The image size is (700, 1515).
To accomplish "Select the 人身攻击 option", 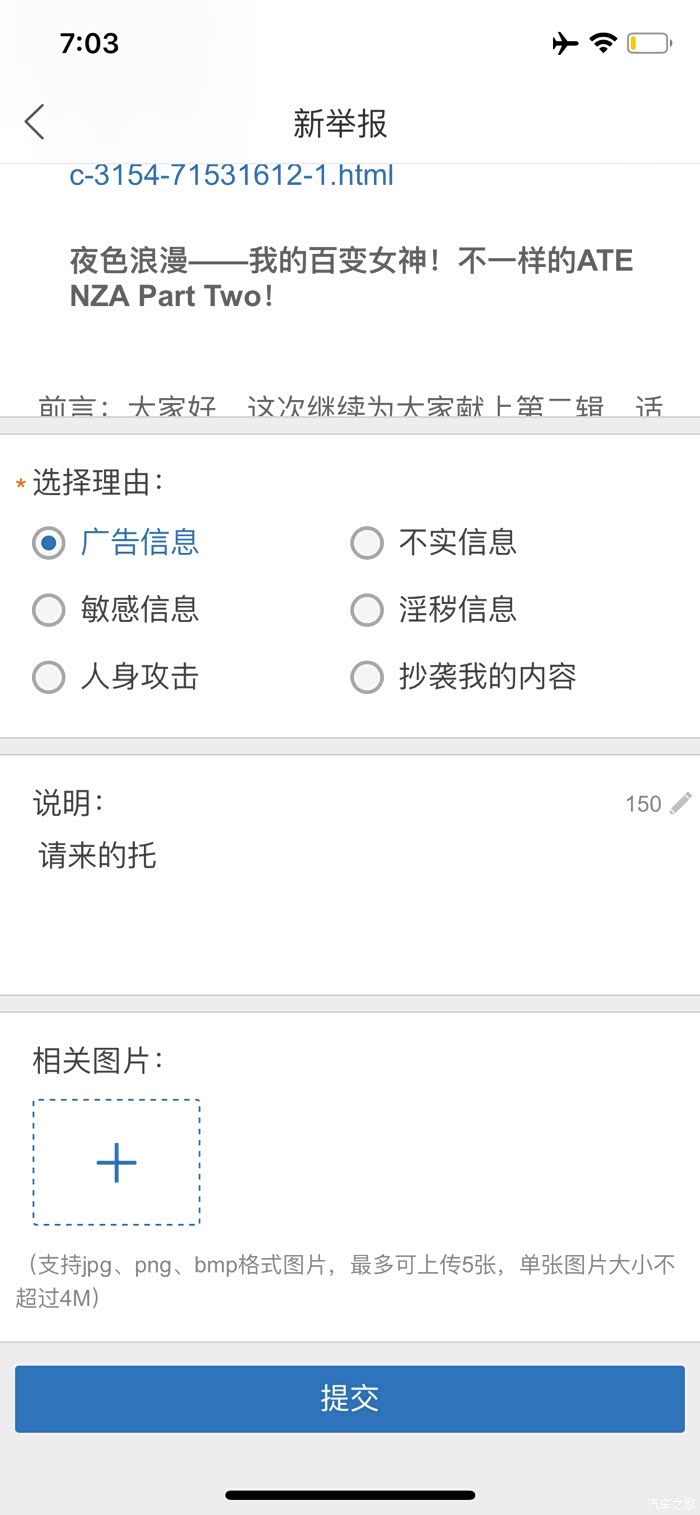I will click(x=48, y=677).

────

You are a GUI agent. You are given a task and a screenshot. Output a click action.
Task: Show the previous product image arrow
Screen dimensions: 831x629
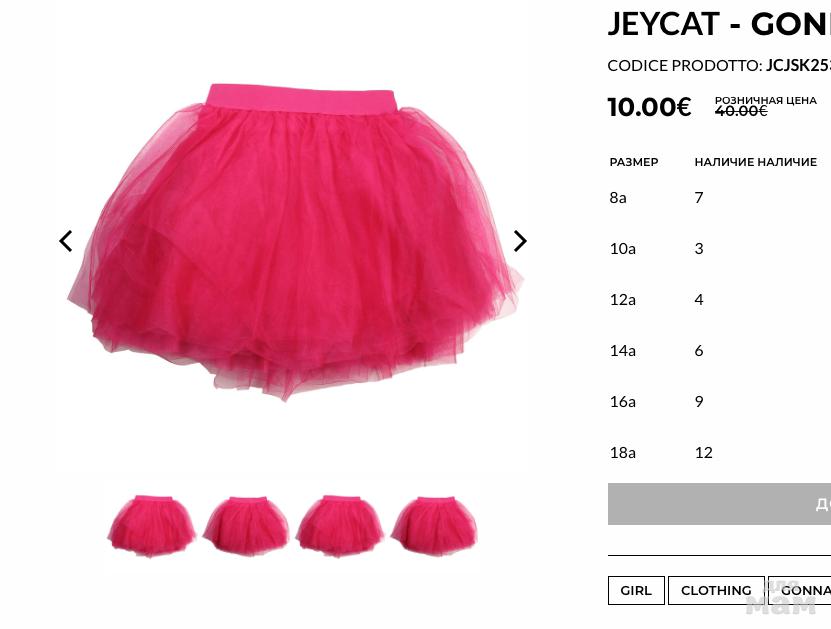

────

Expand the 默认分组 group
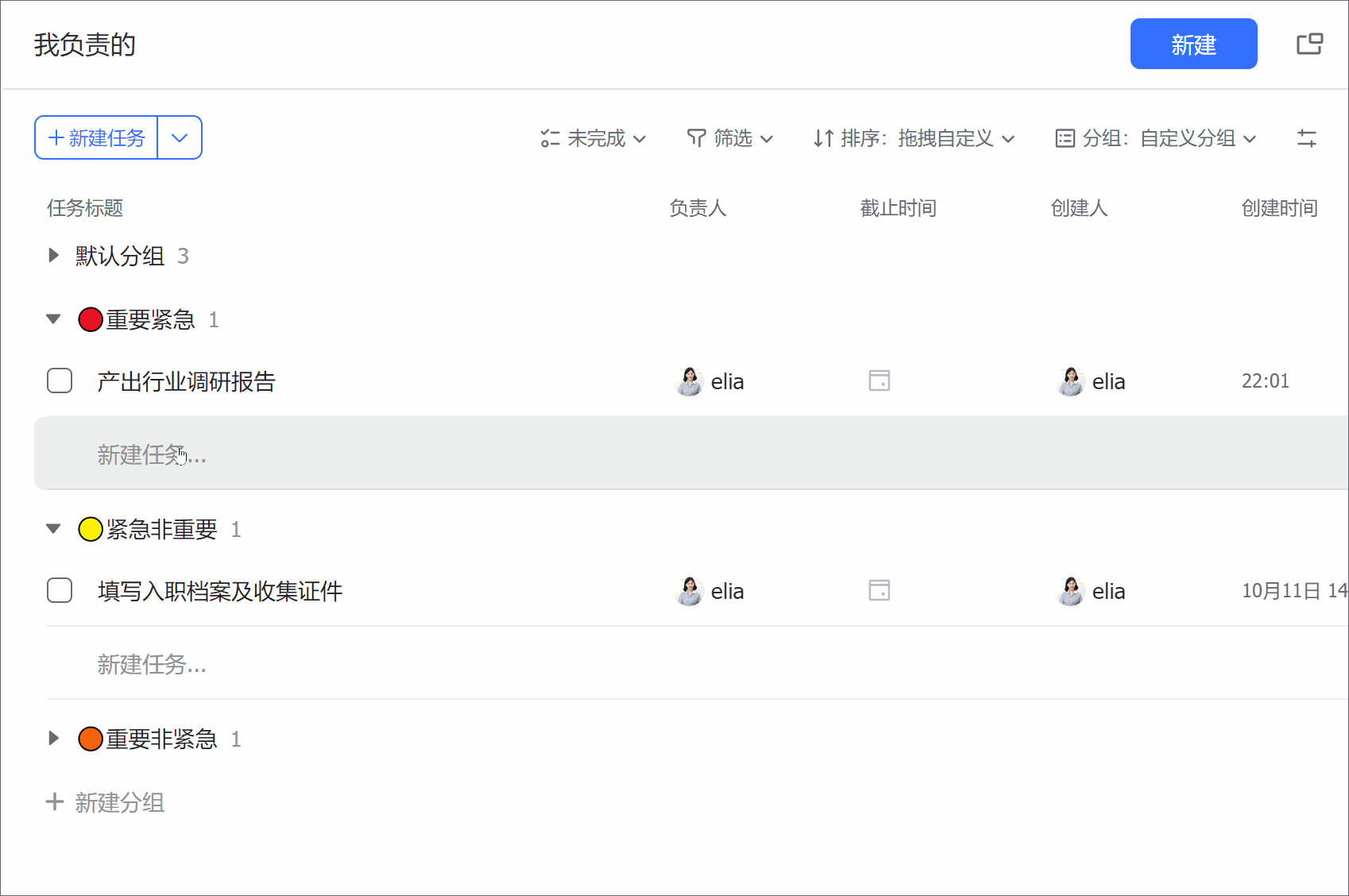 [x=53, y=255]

────

**EXERCISE REQUIREMENTS**:
Take from the listing above each line in which the string "image" is found.

**ANSWER BOX**:
The image size is (700, 1515).
Task: Show the previous product image arrow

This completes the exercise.